**Text section:**

----------------------------------------

By stat. 19 and 20 Car. II. it is enacted, That the citizens of London, and their successors for the time to come, may retain the memory of so sad a desolation, and reflect seriously on the manifold iniquities, which are the unhappy causes of such judgments: Be it therefore enacted, That the second day of September (unless the same happen to be Sunday, and if so, then the next day following) be yearly for ever hereafter observed as a day of fasting and humiliation within the said city and liberties thereof, to implore the mercy of Almighty God upon the said city; to make devout prayers and supplications unto Him, to divert the like calamity for the time to come.

The east side over the door, has an inscription thus Englished:

"This pillar was begun, Sir Richard Ford, knight, being lord mayor of London, in the year 1671: carried on in the mayoralties of Sir George Waterman, knight; Sir Robert Hanson, knight; Sir William Hooker, knight; Sir Robert Viner, knight; Sir Joseph Sheldon, knight ; and finished, Sir Thomas Davis, knight, being lord Mayor, in the year 1677."

The inscription on the plinth of the lower pedestal is in page 396.

On a stone in the front of the house built on the spot where the fire began, there was (very lately) the following inscription:

"Here, by the permission of Heaven, hell broke loose on this Protestant city from the malicious hearts of barbarous Papists, by the hand of their agent Hubert, who confessed, and on the ruins of this place declared this fact, for which he was hanged, viz., That he here began the dreadful fire, which is described and perpetuated on and by the neighbouring pillar. Erected 1680, in the mayoralty of Sir Patience Ward, knight."

----------------------------------------

**Listing:**

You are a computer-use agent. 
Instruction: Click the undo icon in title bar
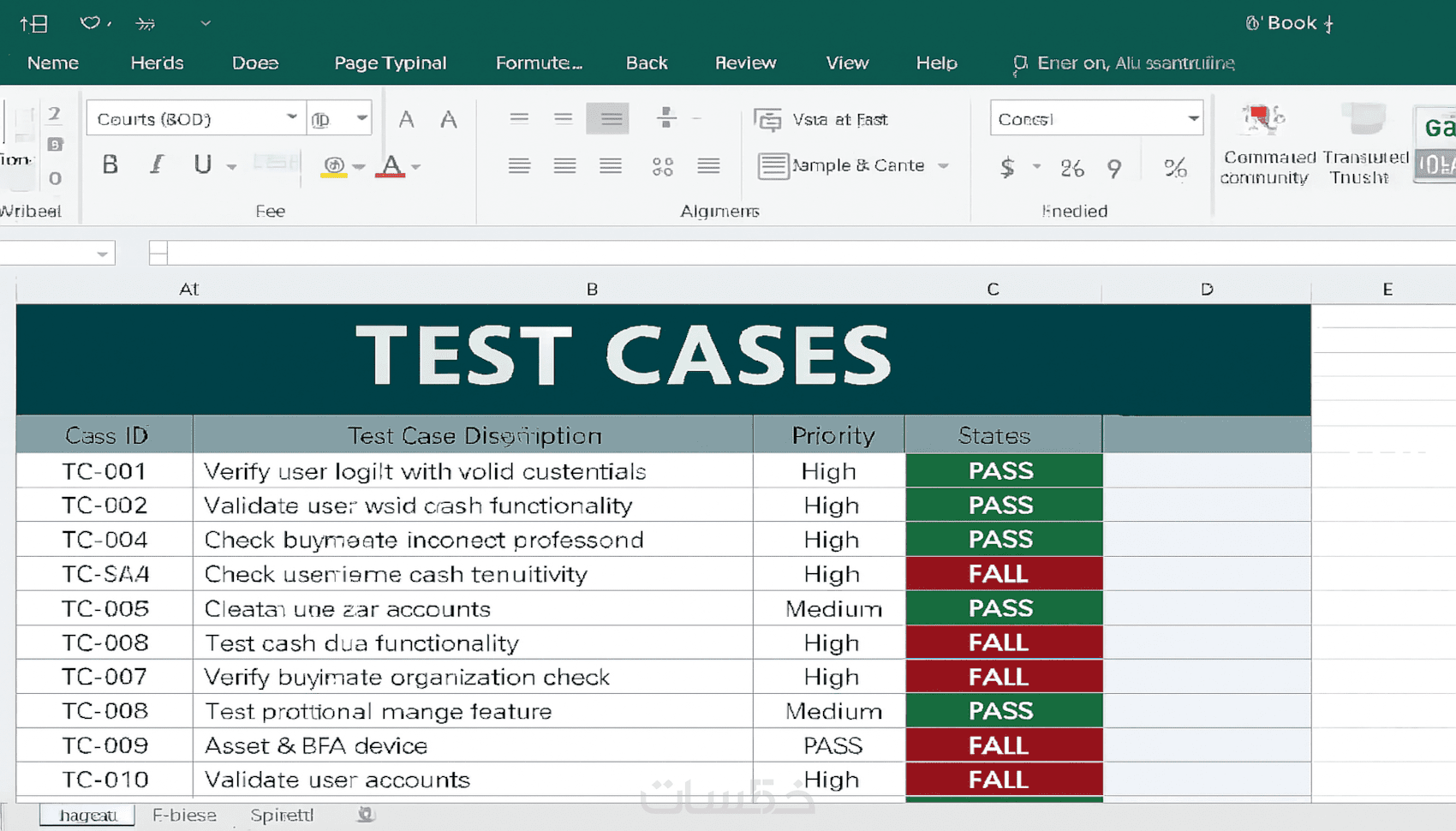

----------------------------------------

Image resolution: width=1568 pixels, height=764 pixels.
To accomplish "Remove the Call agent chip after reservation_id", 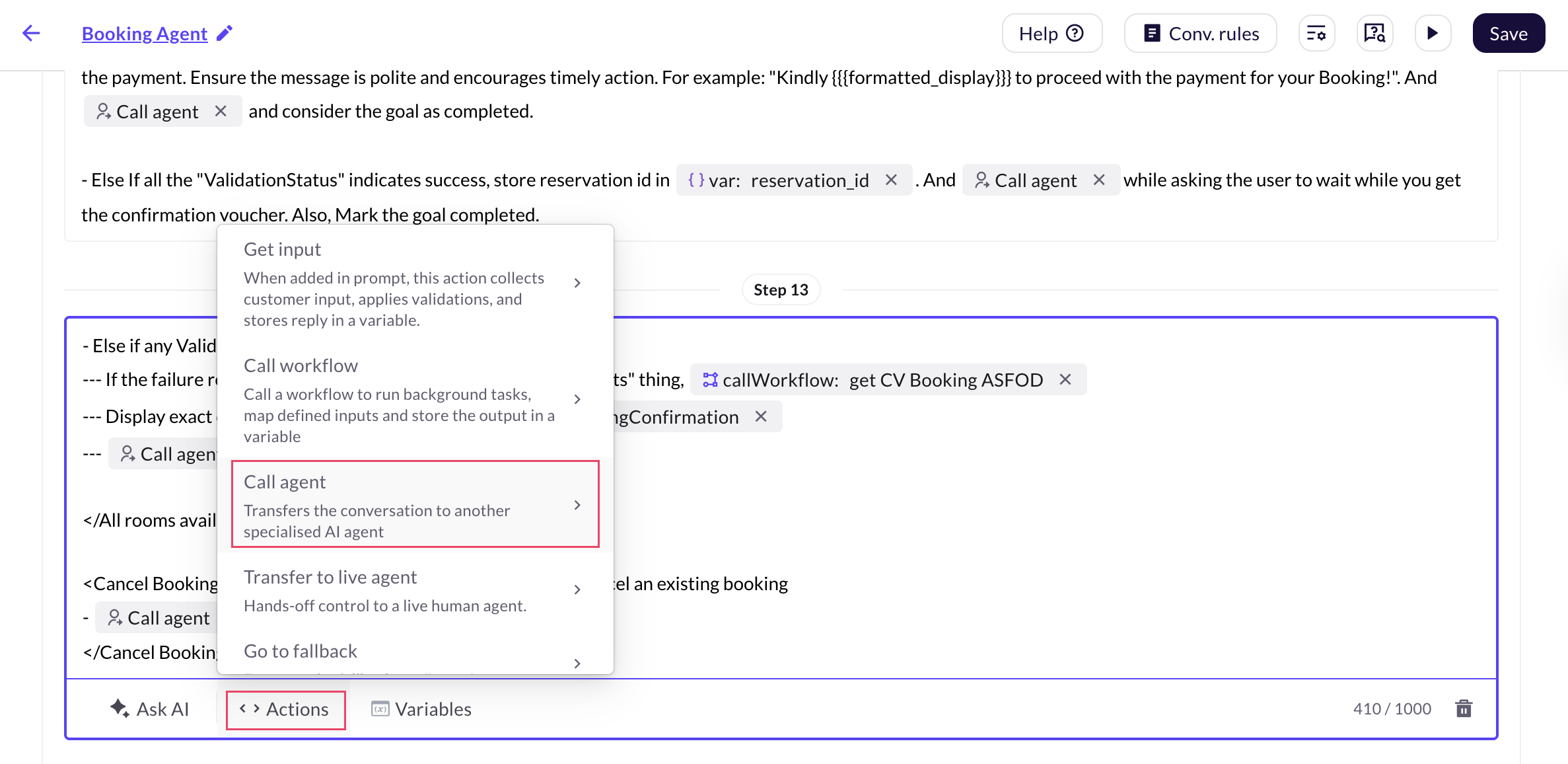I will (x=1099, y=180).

----------------------------------------

**Brief:** According to the passage about the London fire memorials, why is the second day of September to be observed every year as a day of fasting and humiliation? Answer in one to three sentences. Rely only on the passage about the London fire memorials, not on the data.

**Correct response:** The statute orders it so that the citizens of London and their successors may retain the memory of the desolation and reflect seriously on the many iniquities that caused such judgments. On that day they are to implore God's mercy on the city and pray that a like calamity be diverted in time to come.